仙台フィルハーモニー管弦楽団
(Sendai Philharmonic Orchestra)
本拠地の仙台市青年文化センター
基本情報
出身地 日本 宮城県仙台市青葉区錦町1-3-9 仙台市役所錦町庁舎1階
ジャンルクラシック音楽
活動期間1973年 -
公式サイト ⇒仙台フィルハーモニー管弦楽団
メンバー常任指揮者
高関健
指揮者
太田弦
桂冠指揮者
パスカル・ヴェロ
コンサートマスター
神谷未穂
仙台フィルハーモニー管弦楽団(せんだいフィルハーモニーかんげんがくだん、英語表記 Sendai Philharmonic Orchestra)は、杜の都・宮城県仙台市を本拠とするプロのオーケストラである。

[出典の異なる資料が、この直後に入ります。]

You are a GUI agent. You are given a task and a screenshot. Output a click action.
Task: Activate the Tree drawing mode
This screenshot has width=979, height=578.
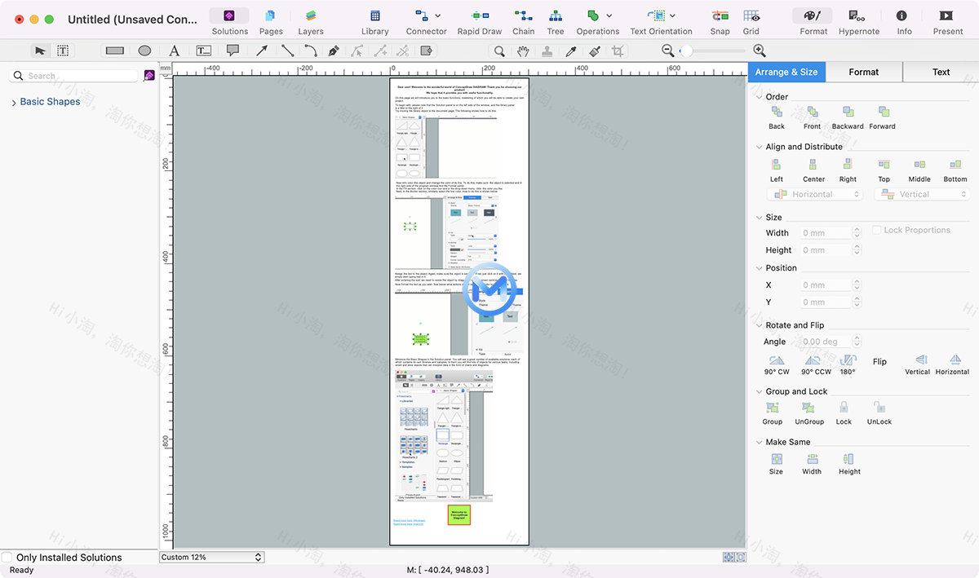tap(555, 21)
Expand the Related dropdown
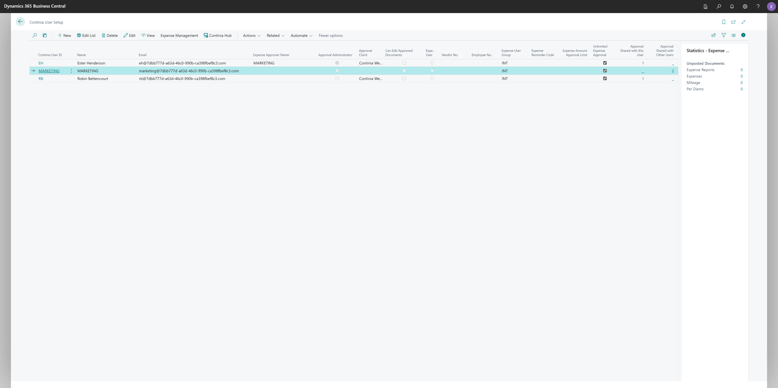 275,36
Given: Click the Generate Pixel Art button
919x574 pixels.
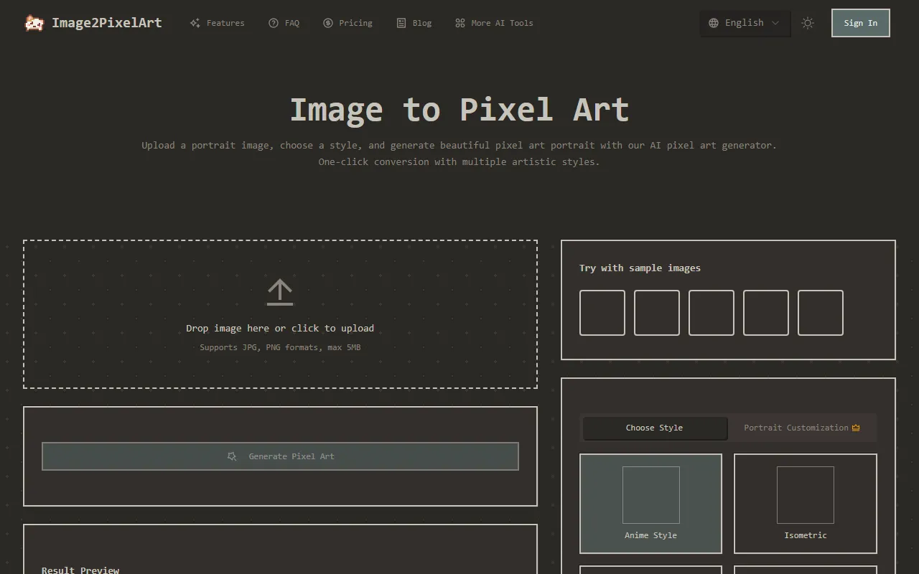Looking at the screenshot, I should tap(280, 456).
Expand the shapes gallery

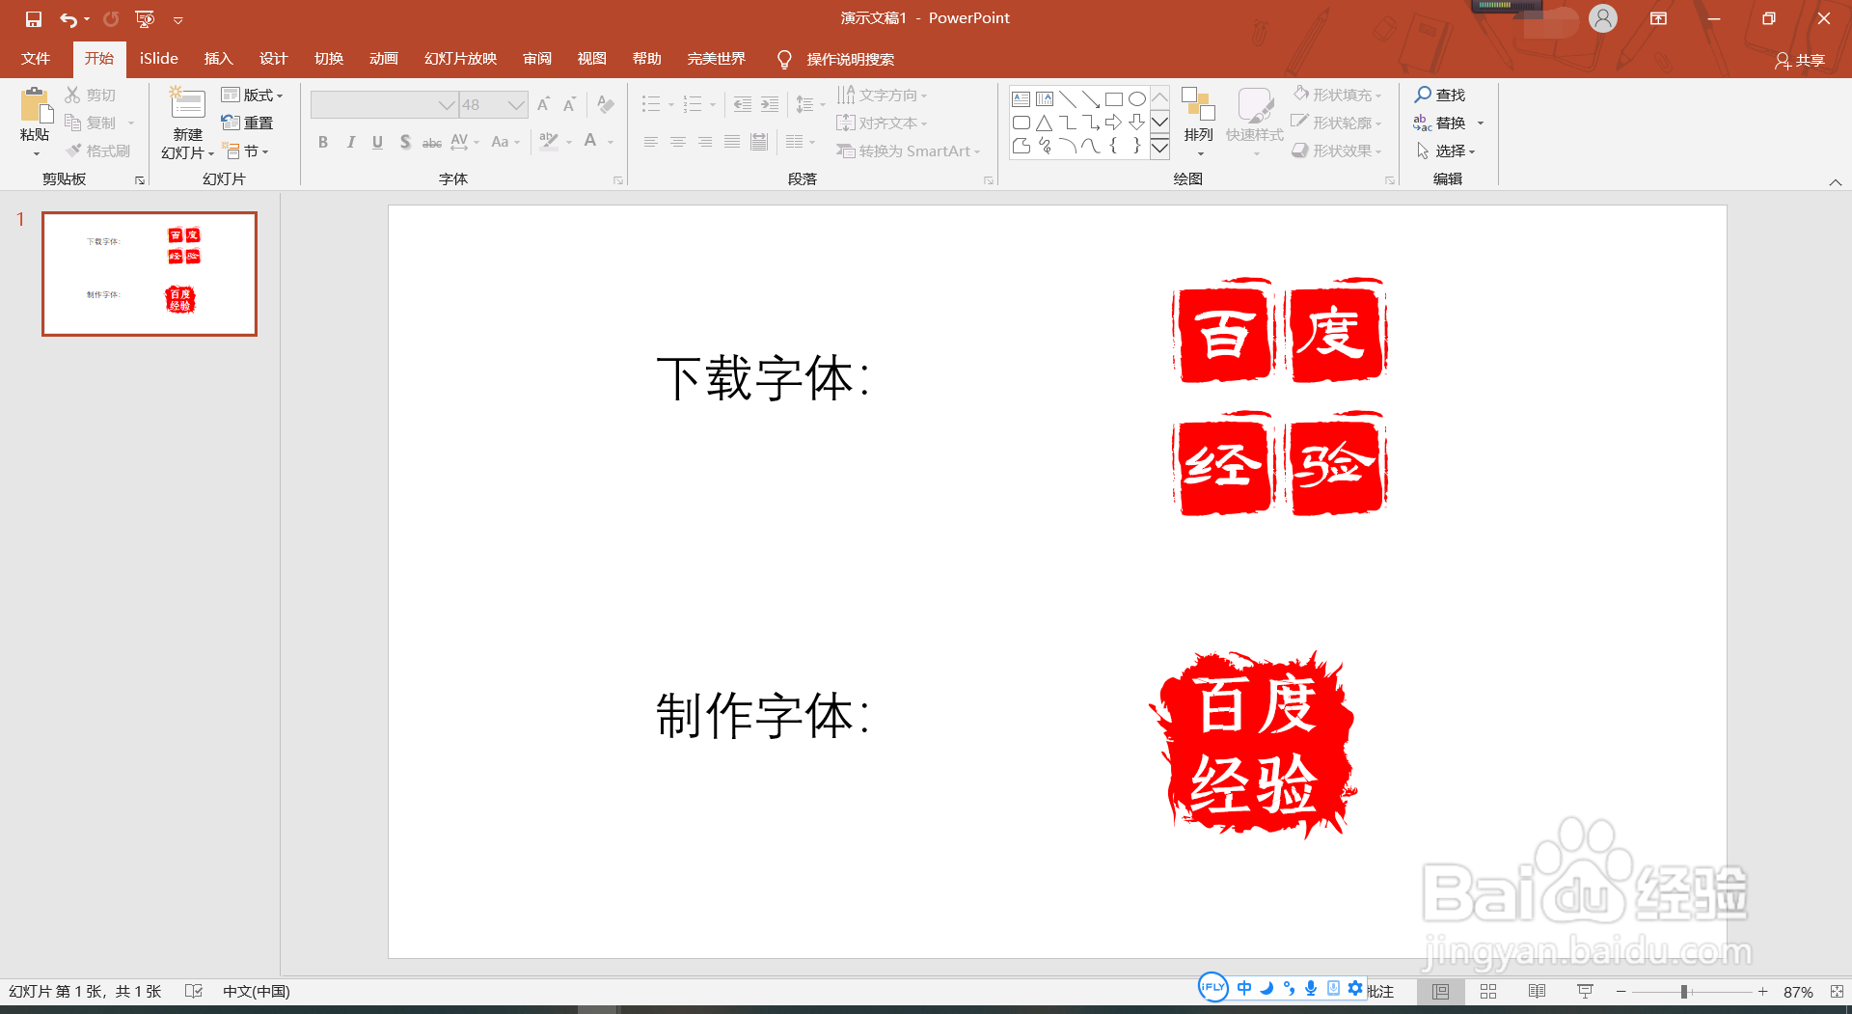[x=1160, y=148]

略称は「仙台フィル」「仙フィル」。同名の公益財団法人(公益財団法人仙台フィルハーモニー管弦楽団)が運営を担い、事務局が仙台市役所錦町庁舎1階にある。日本オーケストラ連盟の正会員である。
1973年(昭和48年)に宮城フィルハーモニー管弦楽団として発足した組織が、1989年(平成元年)に現在の名称へ変わり、同時に3管編成化したものである[1]。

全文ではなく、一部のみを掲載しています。